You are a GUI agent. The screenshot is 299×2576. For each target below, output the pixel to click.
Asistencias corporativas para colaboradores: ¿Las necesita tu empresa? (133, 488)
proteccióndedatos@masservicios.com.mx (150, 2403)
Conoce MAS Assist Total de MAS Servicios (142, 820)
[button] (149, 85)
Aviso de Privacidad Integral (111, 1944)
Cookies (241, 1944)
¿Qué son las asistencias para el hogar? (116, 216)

--

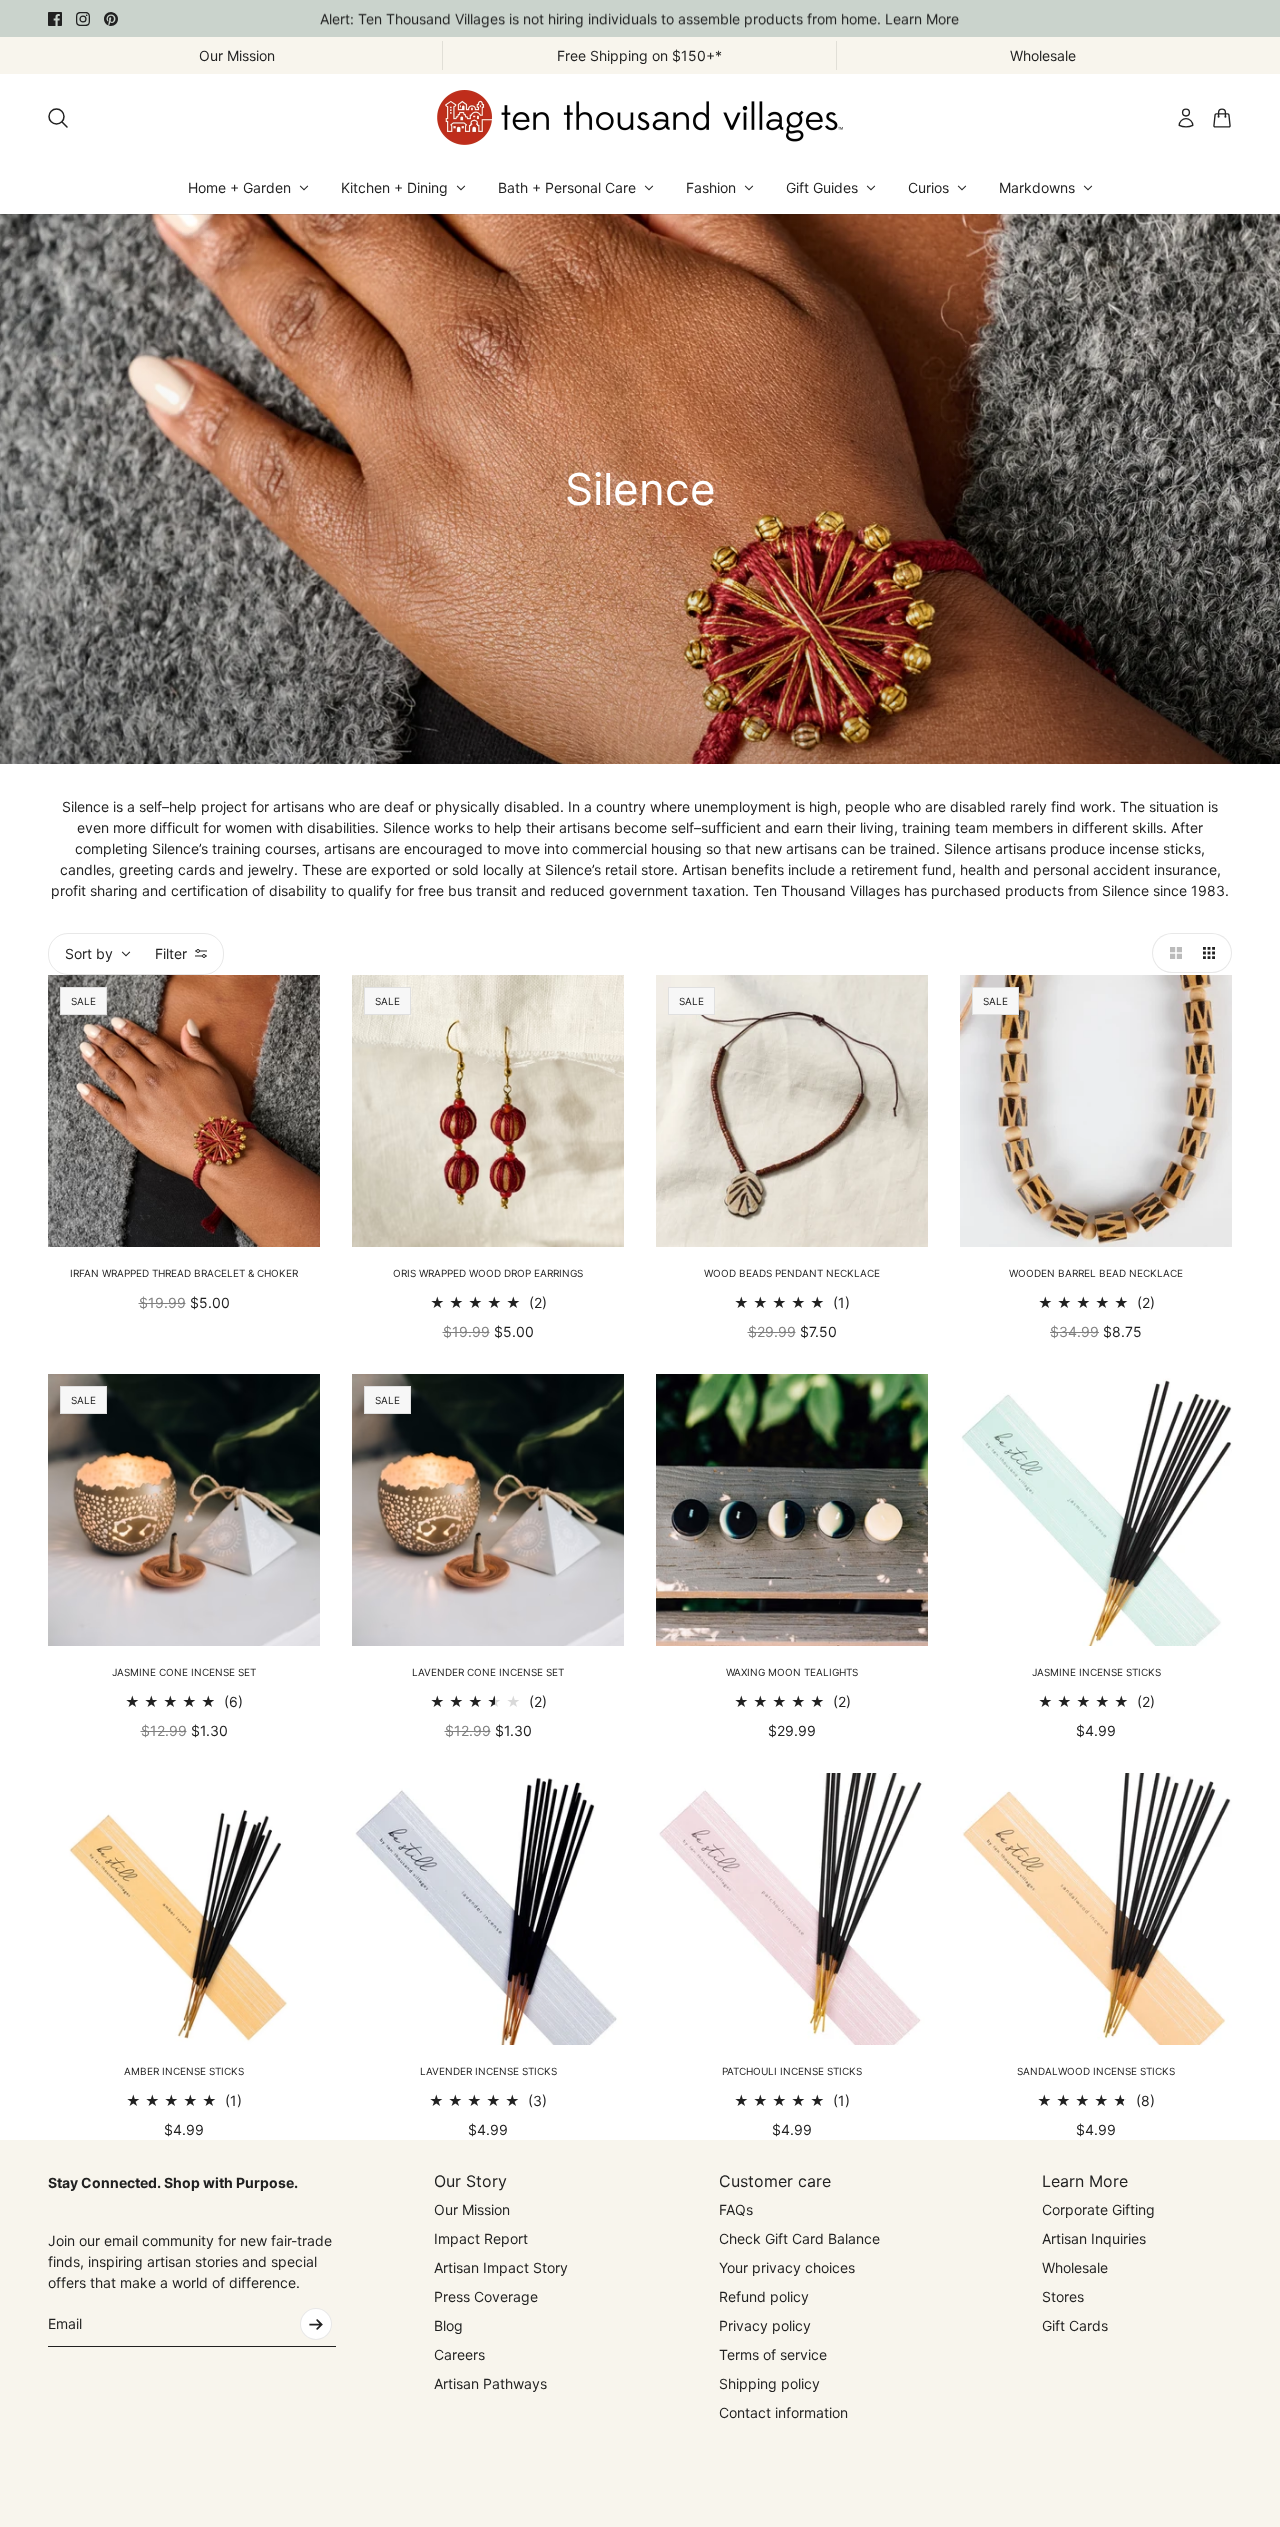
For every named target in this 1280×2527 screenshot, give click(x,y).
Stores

---

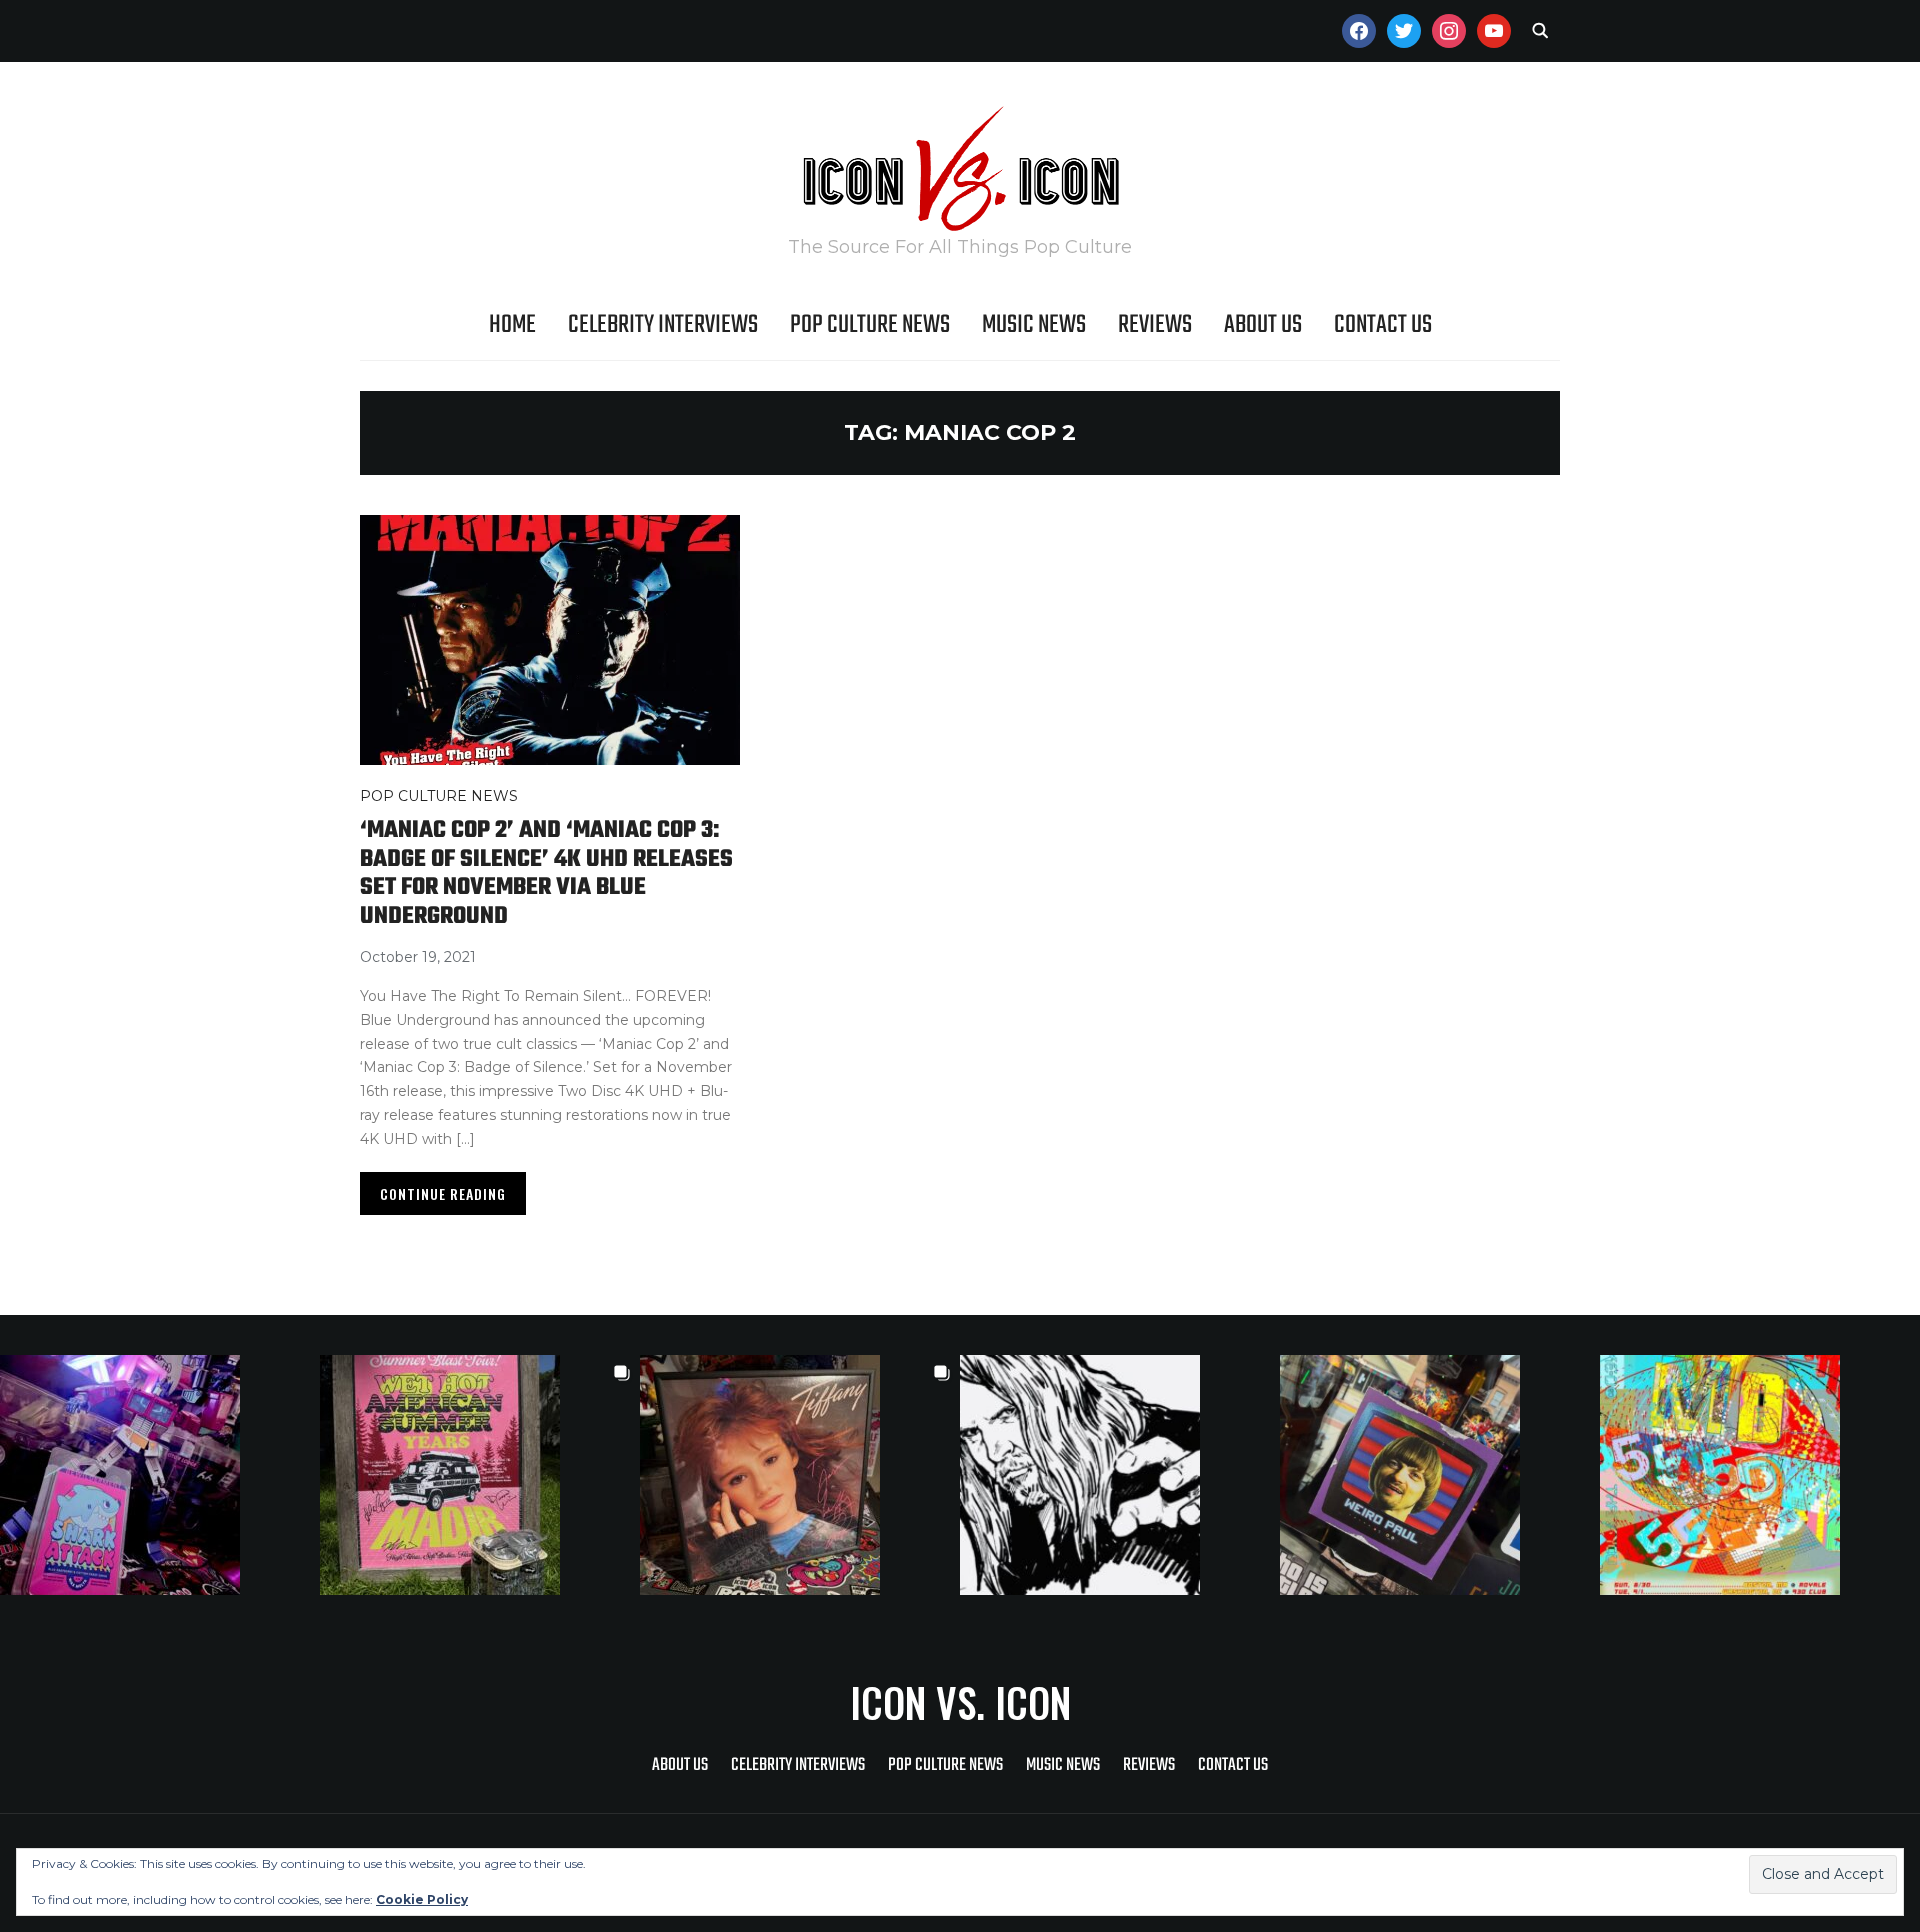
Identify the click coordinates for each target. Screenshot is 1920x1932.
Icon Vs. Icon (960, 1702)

* [About this exercise]
Which lines above include the word "para"? Return each one.

* [Task solution]
Asistencias corporativas para colaboradores: ¿Las necesita tu empresa? (133, 488)
¿Qué son las asistencias para el hogar? (116, 216)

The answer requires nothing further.